Il malware con IA è la generazione di software malevolo che integra capacità di apprendimento, adattamento, decisione autonoma. Per anni concept di laboratorio, oggi documentato in attacchi reali.
Capacità tipiche:
- Polimorfismo intelligente: il malware muta il proprio codice per evadere antivirus signature-based.
- Targeting: si attiva solo quando rileva l'ambiente target (geolocalizzazione, dipendente specifico, software specifico).
- Evasion: rileva sandbox e analisi forense, si comporta da "innocuo" durante l'analisi.
- Decision-making: sceglie cosa esfiltrare in base al valore percepito dei dati.
- Self-propagation intelligente: si diffonde in modo non standard per evitare detection.
Casi storici e attuali:
- DeepLocker (IBM 2018): proof of concept di malware che si attiva solo se la webcam riconosce un volto specifico.

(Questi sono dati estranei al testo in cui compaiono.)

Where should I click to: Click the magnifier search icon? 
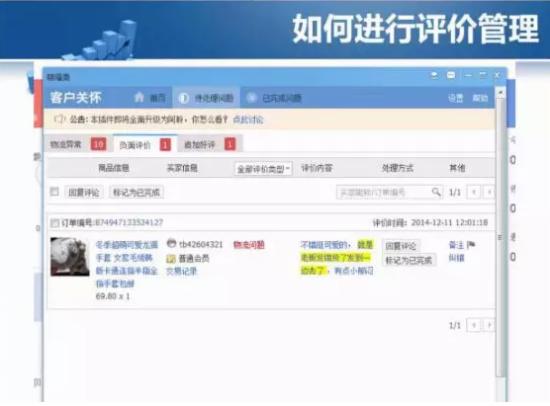(436, 192)

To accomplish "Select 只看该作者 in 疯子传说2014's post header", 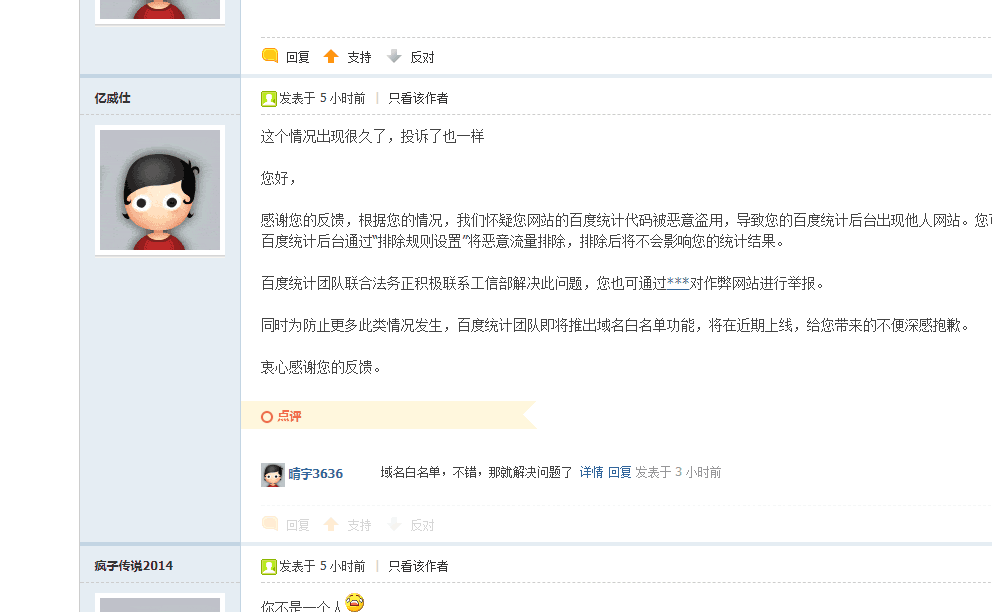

Mai distribuito ma cambio di paradigma.
- Emotet evoluto: usa modelli di NLP per scrivere email di phishing su misura.
- BlackMamba (HYAS Labs 2023): PoC keylogger che genera codice malevolo runtime via OpenAI API.
- WormGPT, FraudGPT: LLM jailbroken venduti su forum criminali per produrre malware on demand.
Situazione 2024-2025:
- La maggior parte del malware reale "AI-powered" è marketing dei vendor, non realtà.
- Ma la barriera è bassa: un ragazzo con ChatGPT jailbroken scrive ransomware funzionante.
- I gruppi APT (Advanced Persistent Threat) sponsorizzati da Stati usano IA in fase di reconnaissance, non ancora in payload mainstream.
Difese:
- Behavioral detection: non guardare cosa è il malware, guardare cosa fa.
- Zero trust: nessun accesso predefinito, segmentazione rete.
- Hardening: ridurre la superficie d'attacco (patching, config sicure).
- Monitoring continuo: il malware adattivo prima o poi si tradisce.